The woman suffers from liver damage and poorly-managed diabetes and is on a transplant list
A 61-year-old United States woman has so much yeast in her body that alcohol is produced due to its fermentation and accumulates in her bladder. The woman is the first documented living person to have such a rare medical condition, according to a study published on February 25, 2020. Incidentally, she also had liver damage and poorly-managed diabetes and was on a transplant waitlist.
“Initially, our encounters (with her) were similar, leading our clinicians to believe that she was hiding an alcohol use disorder,” doctors were quoted as saying in the study.
The woman however denied consuming alcohol and showed no signs of intoxication during her visits to the University of Pittsburgh Medical Centre Presbyterian Hospital.
But her urine samples showed high levels of ethanol content and large amounts of glucose. The samples also showed significant levels of budding yeast.
"These findings led us to test whether yeast colonising in the bladder could ferment sugar to produce ethanol," researchers noted.

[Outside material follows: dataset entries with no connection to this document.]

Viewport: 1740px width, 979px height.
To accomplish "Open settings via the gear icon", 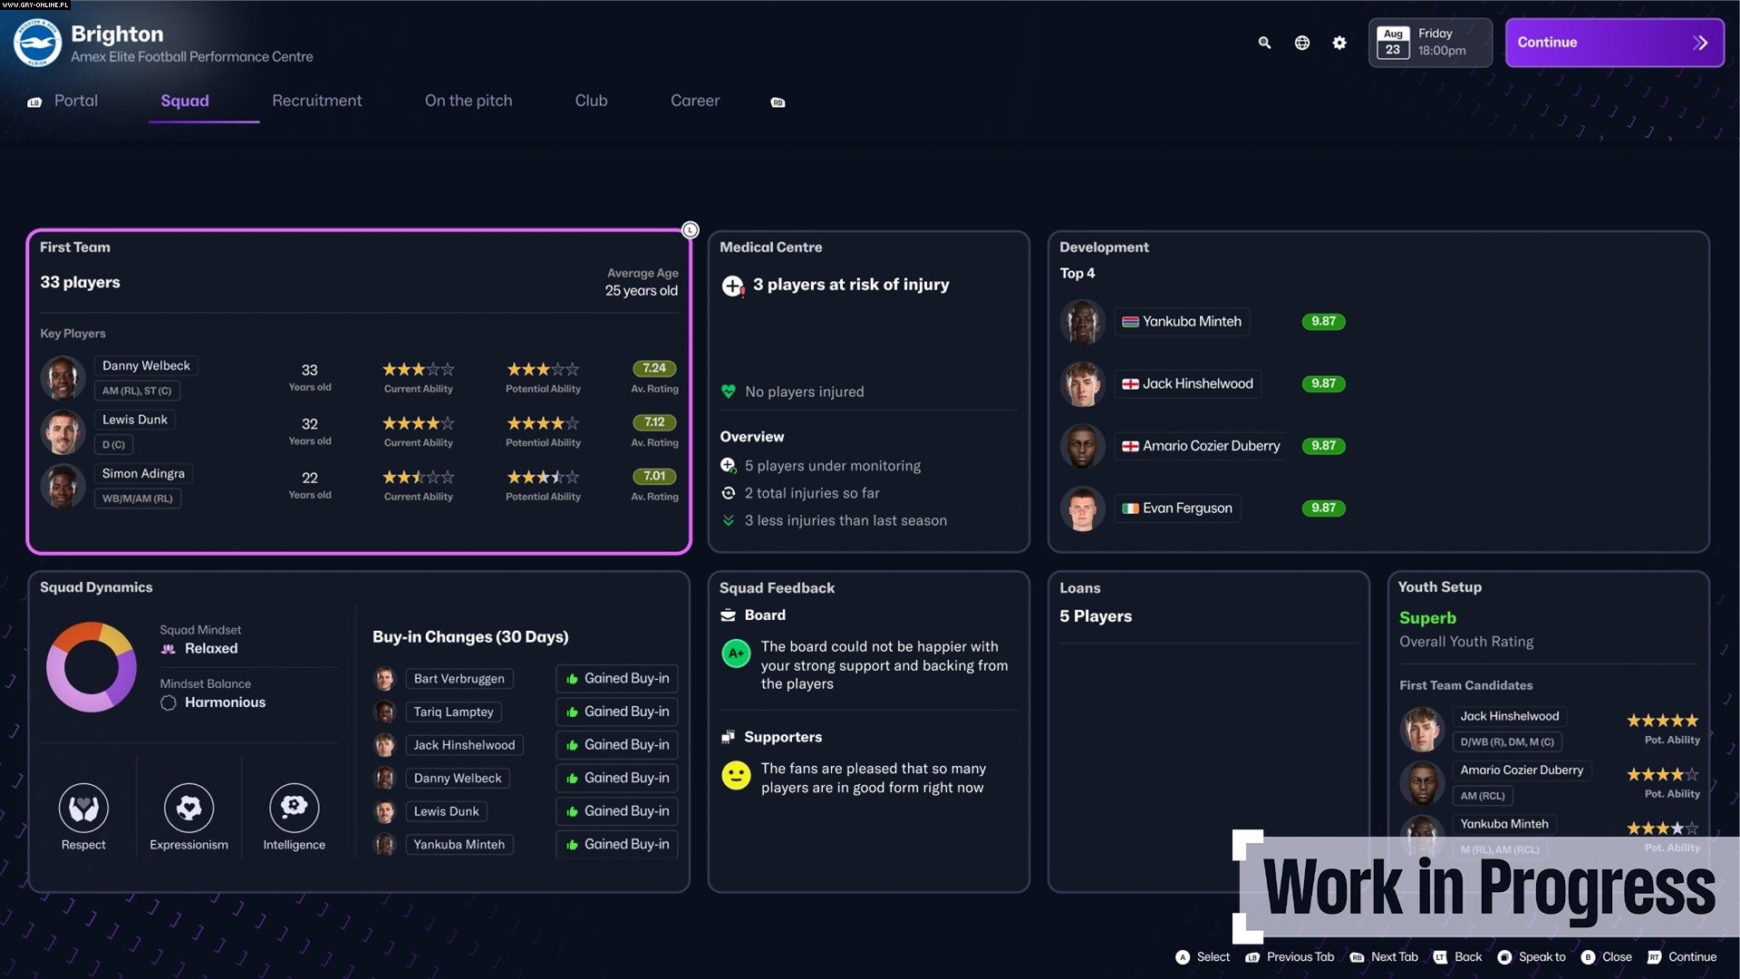I will (x=1339, y=43).
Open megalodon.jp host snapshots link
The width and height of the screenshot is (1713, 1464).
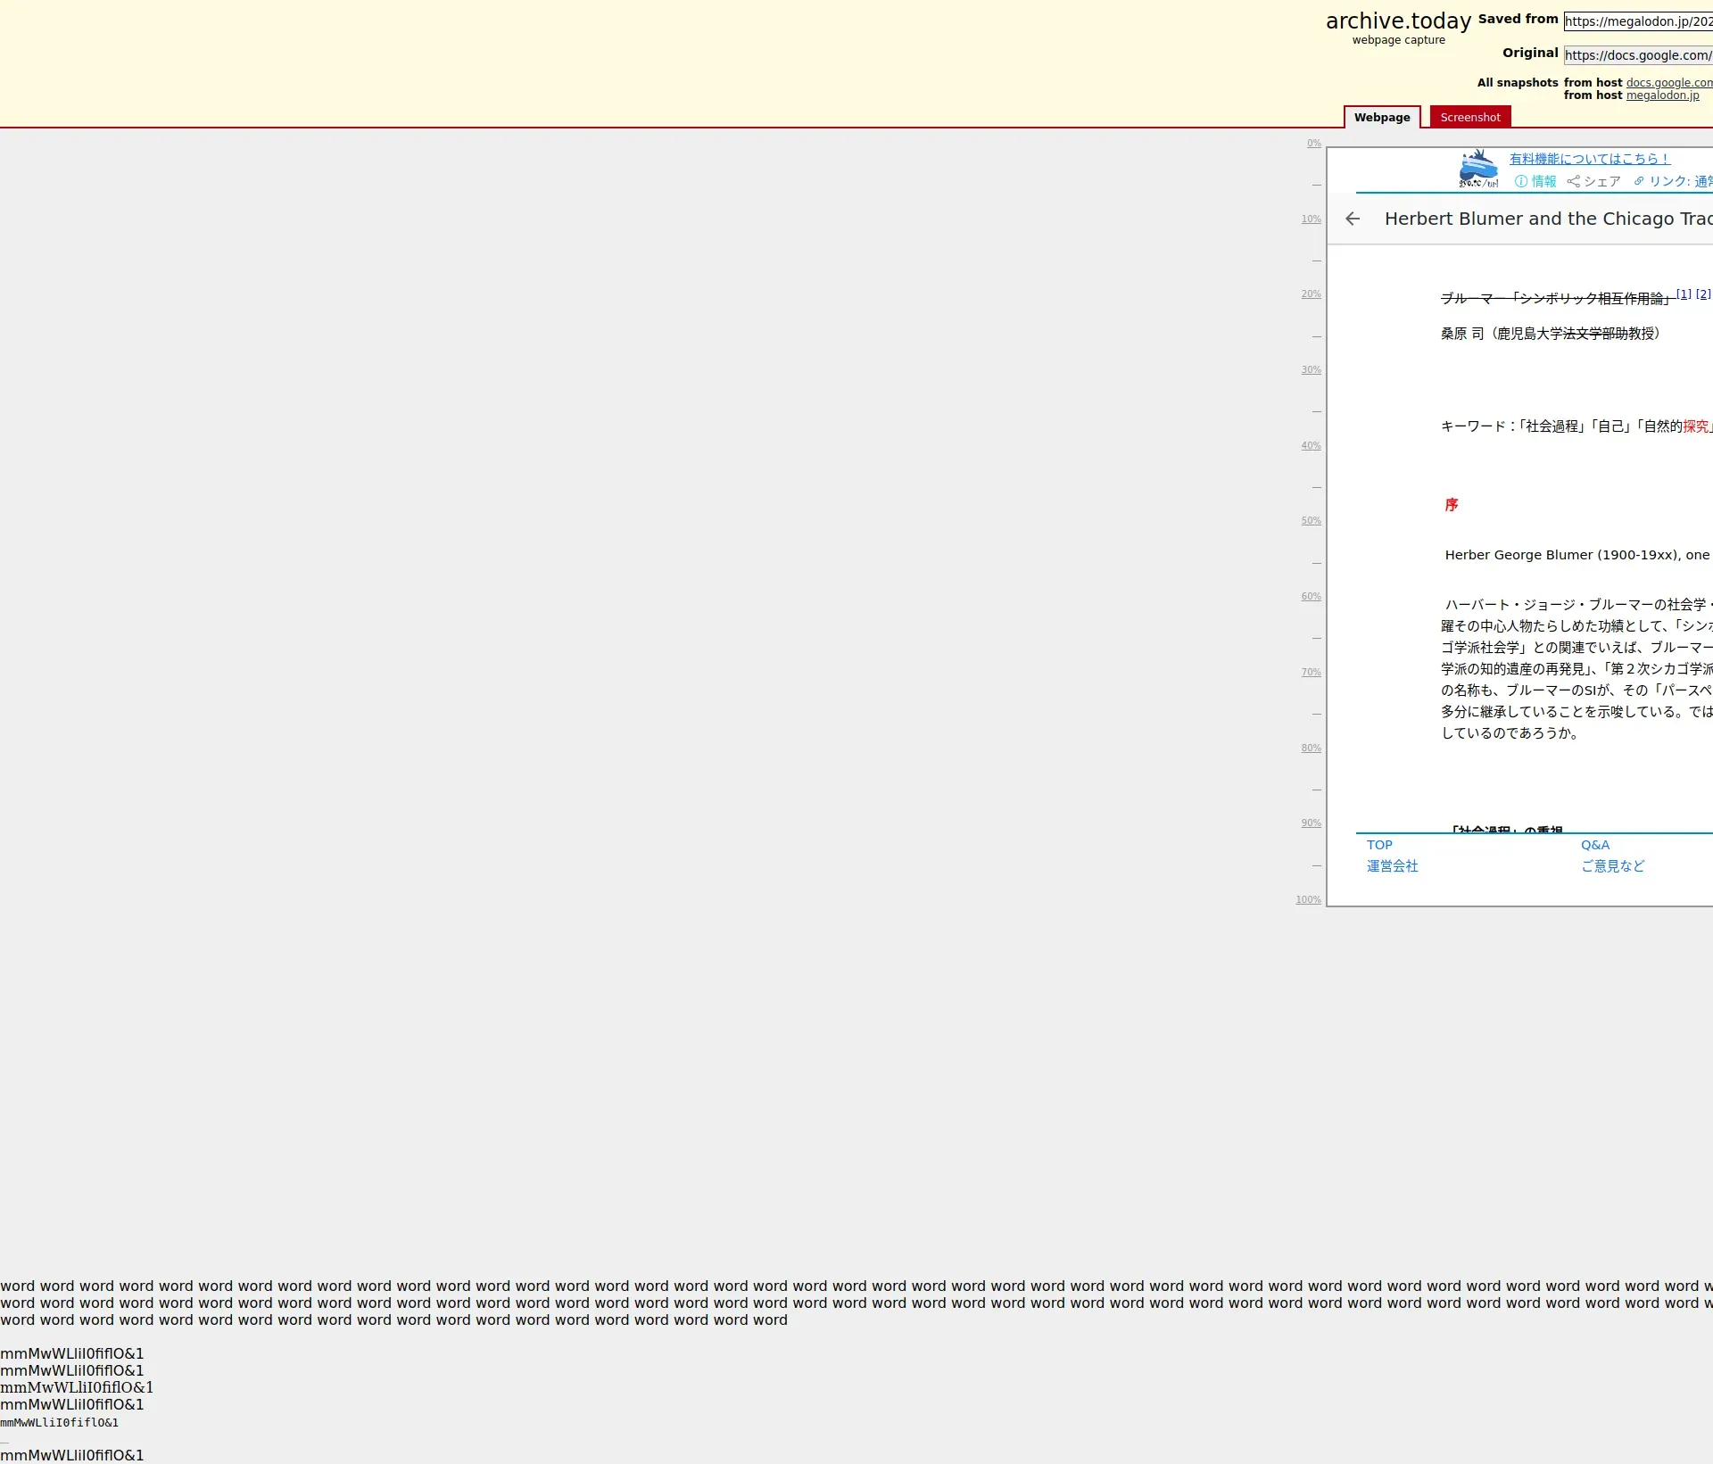[1662, 95]
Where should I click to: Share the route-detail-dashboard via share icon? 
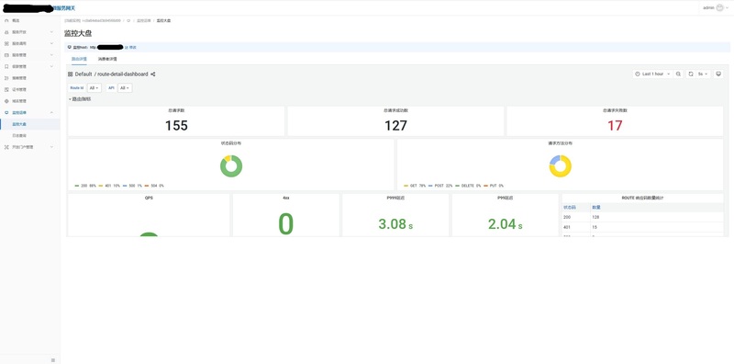click(153, 74)
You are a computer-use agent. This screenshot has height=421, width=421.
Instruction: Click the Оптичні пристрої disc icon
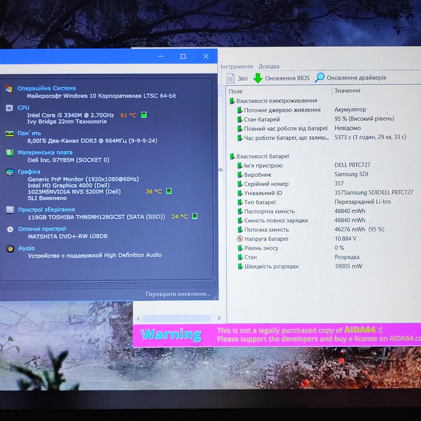(x=10, y=229)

The high levels of ethanol production meant that yeast fermented sugar in her bladder. The yeast in question — Candida glabrata — is not usually found in abundance inside the human body.
Attempts to remove the yeast from the woman’s bladder were unsuccessful, possibly due to the presence of diabetes.
Doctors ultimately reconsidered the woman’s plea for a liver transplant. However, the study does not make clear what happened to the woman.
There could be other patients with the same rare condition — doctors noted — adding that a similar case was discovered in only one post-mortem case, according to the study.
"The experience we describe here of two liver transplant teams at different institutions demonstrates how easy it is to overlook signals that urinary auto-brewery syndrome may be present," said doctors.
Researchers proposed naming the condition either ‘bladder fermentation syndrome’ or ‘urinary auto-brewery syndrome’.
The study was carried by medical journal Annals of Internal Medicine.
A similarly rare condition had been earlier recorded of a man who became inebriated by simply consuming carbohydrates, without consuming alcohol.